- The task: Pictures are to be left out; otherwise, copy exactly the lines from the line containing "Where should I" through the end of the data.

- Data for analysis:
---------------

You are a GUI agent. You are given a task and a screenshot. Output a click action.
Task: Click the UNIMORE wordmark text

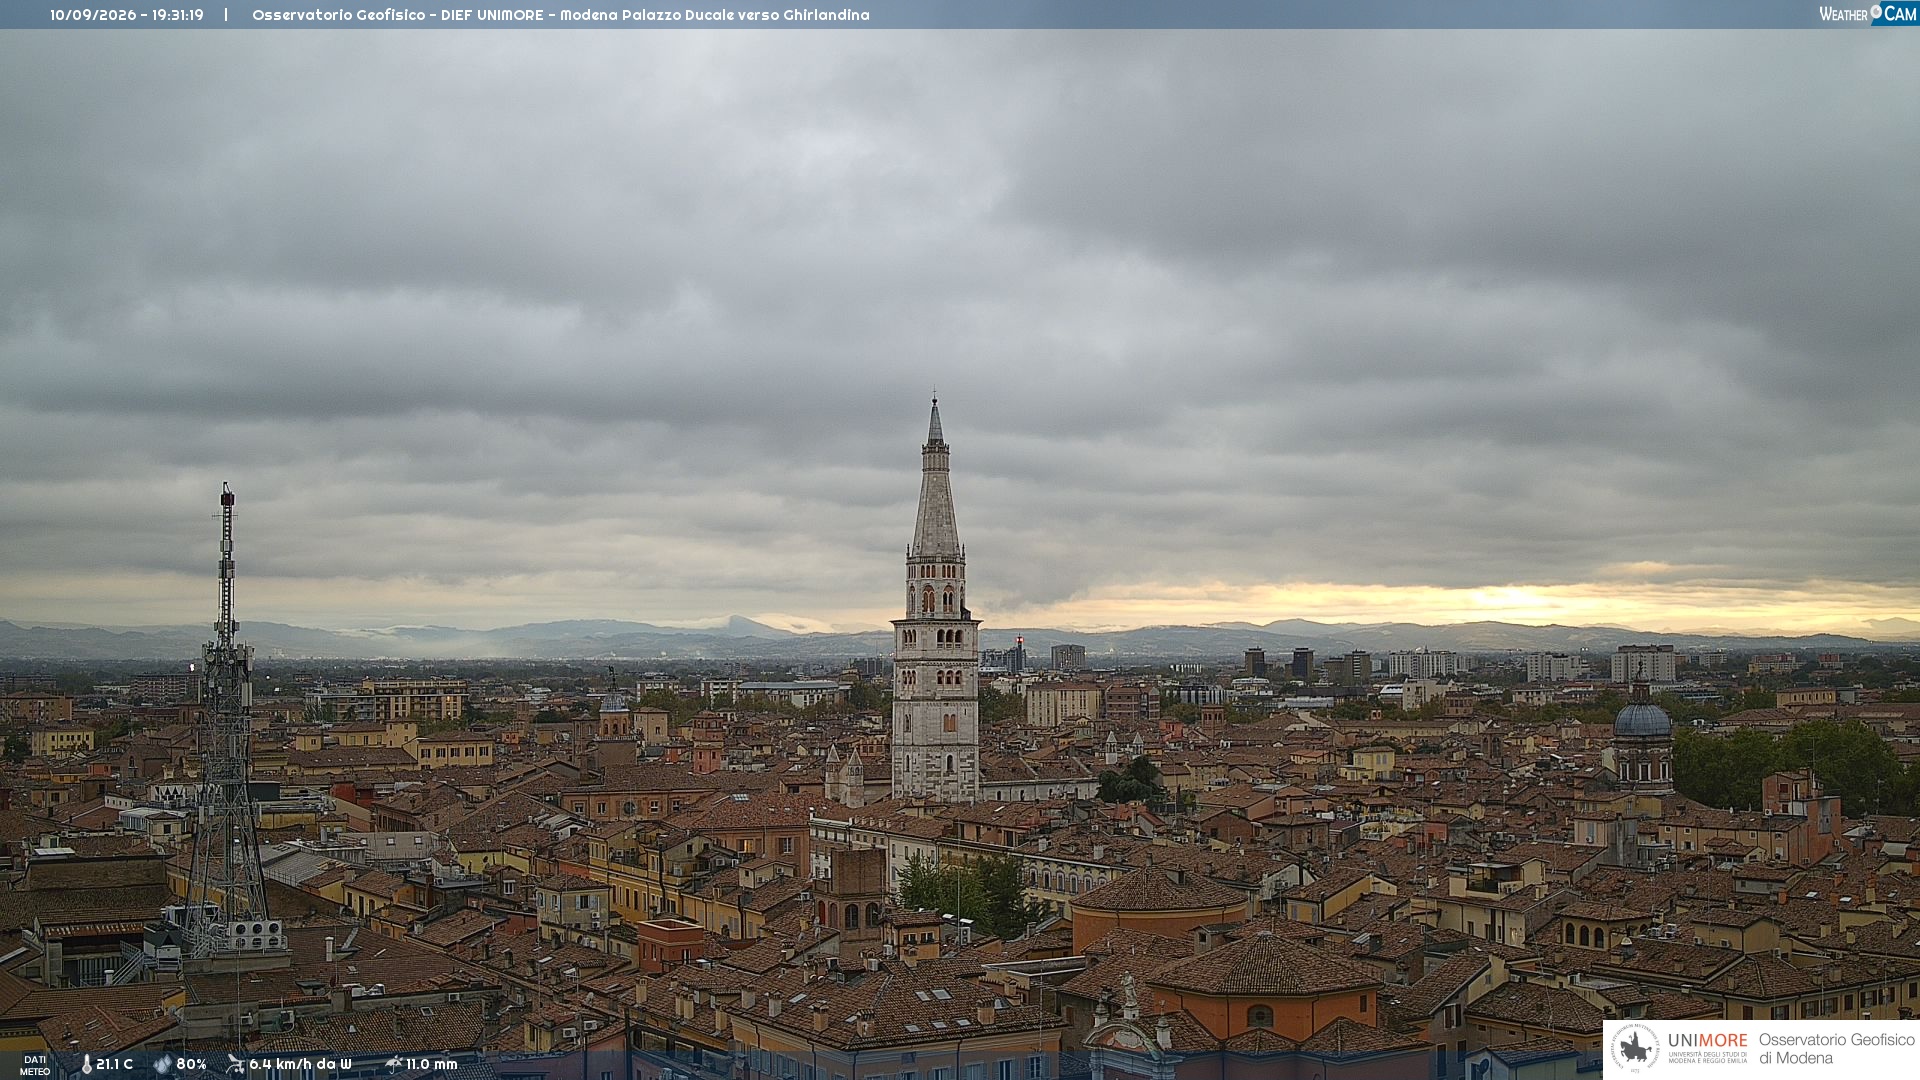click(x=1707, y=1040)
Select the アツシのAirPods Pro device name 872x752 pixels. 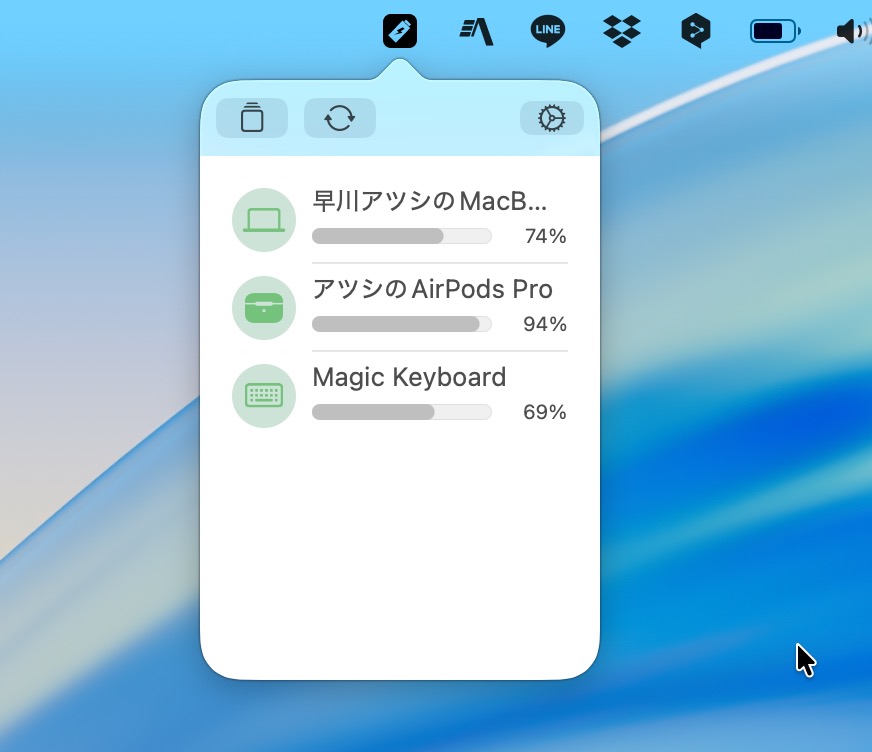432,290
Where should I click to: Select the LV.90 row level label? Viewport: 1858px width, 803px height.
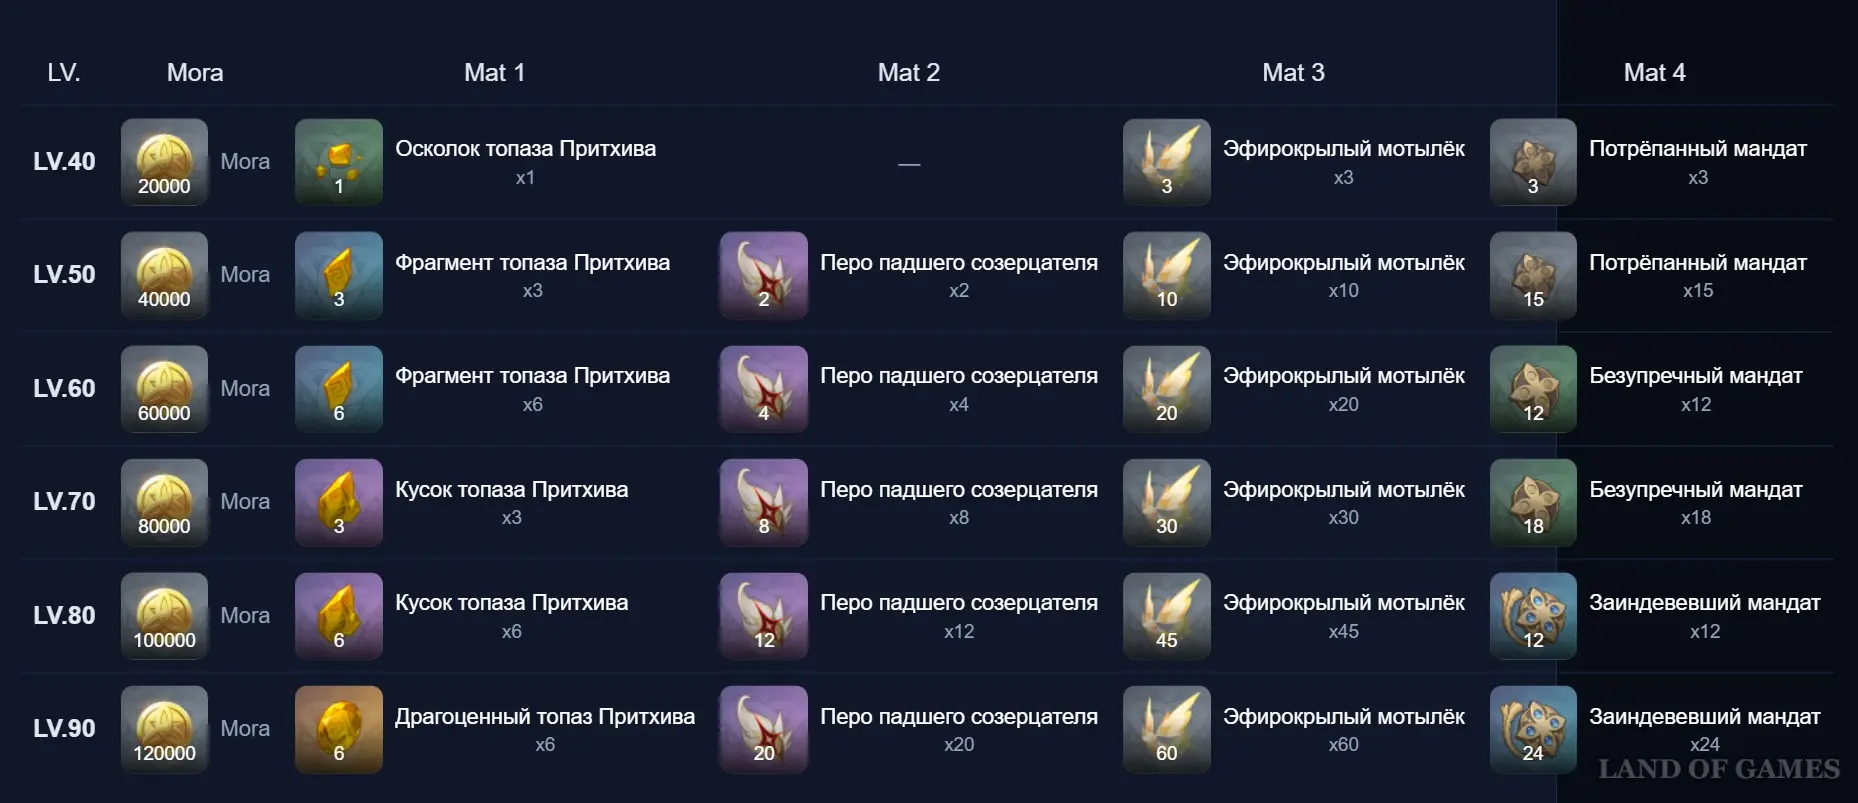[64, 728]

---------------

- Problem solution:
Where should I click to: Select the LV.90 row level label? Viewport: 1858px width, 803px height.
[64, 728]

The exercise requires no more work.